Um sai, vira fenômeno! Vira o rei! Vira a rainha do tatame e, por um momento, aqueles corpos têm valor! “Olha, como ele é bom! Como ela é boa!” Esquecem todos os demais! Para tantos outros e outras os dias seguirão até a bola perder o brilho e o céu parecer distante. Viram sonhos… Apenas sonhos de criança guardados em algum lugar da memória cansada da luta diária.
Para muitos, somos somente corpos… Uma massa de corpos que, hoje, ganha o brilho das medalhas. Todos os outros dias somos somente corpos… Corpos negros caídos no chão, refletidos nos metais das armas dos policiais; corpos negros desejados pelo desejo vil de sexo fácil, enfeitados com purpurinhas e paêtes de um carnaval qualquer…
Corpos negros que varrem sua casa, fazem sua comida, tomam conta dos seus filhos… Só corpos. Uma massa sem rosto, sem sonho, sem vontade. Você não vê?
┄┄┄┄┄┄┄┄┄┄┄┄┄┄┄┄┄┄┄┄
TAREFA 1: Reproduza, sem alterar nada, a parte do texto sobre corpos negros que vai de "Um sai, vira" até "Você não vê?", inclusive.
TAREFA 2: Dê continuidade ao texto sobre corpos negros a partir da última frase dele.

LINHAS FORNECIDAS:
┄┄┄┄┄┄┄┄┄┄┄┄┄┄┄┄┄┄┄┄
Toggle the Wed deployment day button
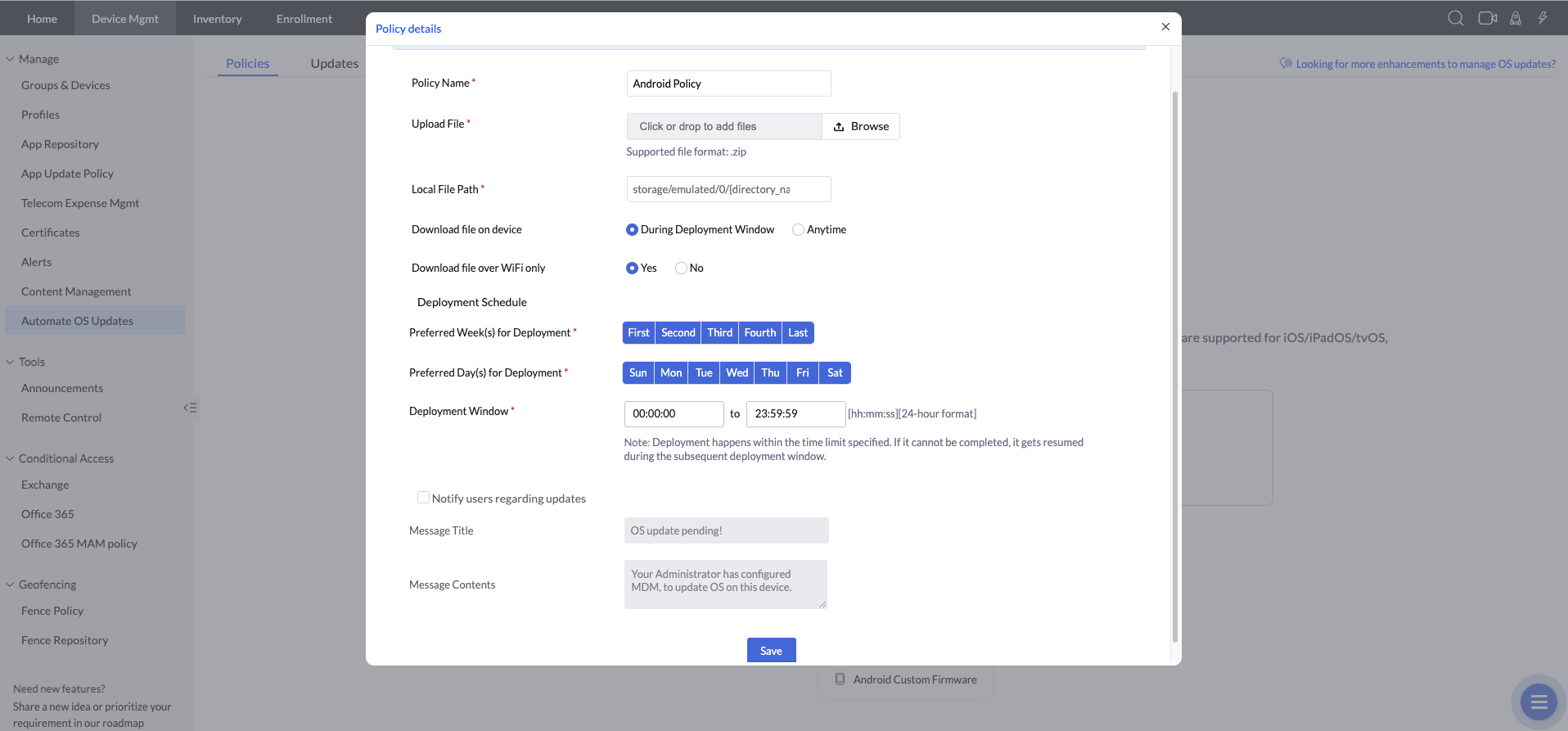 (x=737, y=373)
┄┄┄┄┄┄┄┄┄┄┄┄┄┄┄┄┄┄┄┄
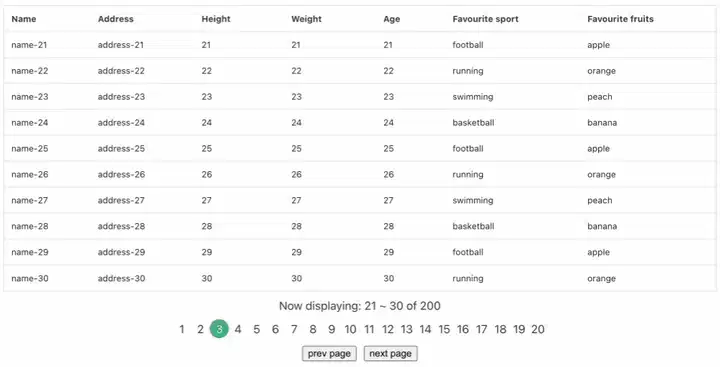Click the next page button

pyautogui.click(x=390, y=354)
┄┄┄┄┄┄┄┄┄┄┄┄┄┄┄┄┄┄┄┄
RESPOSTA 1:
Um sai, vira fenômeno! Vira o rei! Vira a rainha do tatame e, por um momento, aqueles corpos têm valor! “Olha, como ele é bom! Como ela é boa!” Esquecem todos os demais! Para tantos outros e outras os dias seguirão até a bola perder o brilho e o céu parecer distante. Viram sonhos… Apenas sonhos de criança guardados em algum lugar da memória cansada da luta diária.
Para muitos, somos somente corpos… Uma massa de corpos que, hoje, ganha o brilho das medalhas. Todos os outros dias somos somente corpos… Corpos negros caídos no chão, refletidos nos metais das armas dos policiais; corpos negros desejados pelo desejo vil de sexo fácil, enfeitados com purpurinhas e paêtes de um carnaval qualquer…
Corpos negros que varrem sua casa, fazem sua comida, tomam conta dos seus filhos… Só corpos. Uma massa sem rosto, sem sonho, sem vontade. Você não vê?

RESPOSTA 2:
Outras bolas rolarão, outras pernas saltarão! Novas crianças, novos sonhos, novas possibilidades surgirão! Ainda que por um breve momento, ainda que numa brincadeira de criança. E então serão mais do que corpos, mais do que estatística, mas do que massa, mais do que favela… Eles serão!